Starting at the line that contains "Click the SOURCING column header", return each line exactly as written until the listing below ends, and return no other line.

(Given records)

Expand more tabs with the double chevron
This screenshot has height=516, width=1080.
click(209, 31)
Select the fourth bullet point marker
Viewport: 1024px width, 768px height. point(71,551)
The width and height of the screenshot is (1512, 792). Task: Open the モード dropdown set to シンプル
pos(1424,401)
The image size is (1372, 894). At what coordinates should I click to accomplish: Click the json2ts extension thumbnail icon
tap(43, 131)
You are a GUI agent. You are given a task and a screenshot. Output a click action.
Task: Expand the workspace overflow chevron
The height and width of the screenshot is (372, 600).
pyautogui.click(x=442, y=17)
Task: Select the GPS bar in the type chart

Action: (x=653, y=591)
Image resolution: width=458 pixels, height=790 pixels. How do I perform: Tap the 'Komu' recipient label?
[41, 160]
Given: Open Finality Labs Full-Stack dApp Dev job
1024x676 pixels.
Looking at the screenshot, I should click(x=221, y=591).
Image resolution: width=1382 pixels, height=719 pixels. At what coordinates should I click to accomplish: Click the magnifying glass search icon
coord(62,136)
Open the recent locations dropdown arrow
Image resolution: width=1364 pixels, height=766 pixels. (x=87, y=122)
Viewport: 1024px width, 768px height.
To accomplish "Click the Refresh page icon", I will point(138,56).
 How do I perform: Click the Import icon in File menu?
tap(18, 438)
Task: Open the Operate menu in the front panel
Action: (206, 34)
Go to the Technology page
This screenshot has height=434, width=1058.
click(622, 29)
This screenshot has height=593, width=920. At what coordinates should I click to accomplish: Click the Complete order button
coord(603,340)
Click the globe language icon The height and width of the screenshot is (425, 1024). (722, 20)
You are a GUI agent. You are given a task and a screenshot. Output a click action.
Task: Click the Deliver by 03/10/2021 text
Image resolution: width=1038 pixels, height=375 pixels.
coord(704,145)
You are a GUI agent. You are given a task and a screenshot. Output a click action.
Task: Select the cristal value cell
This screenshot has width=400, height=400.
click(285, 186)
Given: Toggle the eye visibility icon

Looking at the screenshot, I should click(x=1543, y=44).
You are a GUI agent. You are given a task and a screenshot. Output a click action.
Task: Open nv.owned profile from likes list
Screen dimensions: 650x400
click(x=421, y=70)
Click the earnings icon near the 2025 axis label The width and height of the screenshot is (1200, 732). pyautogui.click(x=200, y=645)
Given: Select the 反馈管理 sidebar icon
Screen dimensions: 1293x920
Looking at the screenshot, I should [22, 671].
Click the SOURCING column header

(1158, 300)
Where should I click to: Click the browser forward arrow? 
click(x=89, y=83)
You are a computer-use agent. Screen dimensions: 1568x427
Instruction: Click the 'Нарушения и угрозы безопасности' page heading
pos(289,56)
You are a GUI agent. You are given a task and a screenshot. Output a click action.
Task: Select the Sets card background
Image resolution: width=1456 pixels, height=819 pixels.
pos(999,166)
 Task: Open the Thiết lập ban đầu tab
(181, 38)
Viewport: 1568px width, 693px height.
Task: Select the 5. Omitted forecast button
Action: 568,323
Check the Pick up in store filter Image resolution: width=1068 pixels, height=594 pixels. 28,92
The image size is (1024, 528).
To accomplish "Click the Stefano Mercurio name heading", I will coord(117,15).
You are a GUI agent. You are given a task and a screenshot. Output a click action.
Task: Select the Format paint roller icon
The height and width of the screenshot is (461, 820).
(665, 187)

(End Given records)

• Exercise solution
Click the SOURCING column header

(1158, 300)
Where should I click to: Click the browser forward arrow? 
click(x=89, y=83)
You are a computer-use agent. Screen dimensions: 1568x427
Instruction: Click the 'Нарушения и угрозы безопасности' page heading
pos(289,56)
You are a GUI agent. You are given a task and a screenshot. Output a click action.
Task: Select the Sets card background
Image resolution: width=1456 pixels, height=819 pixels.
pos(999,166)
 Task: Open the Thiết lập ban đầu tab
(181, 38)
Viewport: 1568px width, 693px height.
Task: Select the 5. Omitted forecast button
Action: 568,323
Check the Pick up in store filter Image resolution: width=1068 pixels, height=594 pixels. 28,92
The image size is (1024, 528).
To accomplish "Click the Stefano Mercurio name heading", I will coord(117,15).
You are a GUI agent. You are given a task and a screenshot. Output a click action.
Task: Select the Format paint roller icon
The height and width of the screenshot is (461, 820).
(665, 187)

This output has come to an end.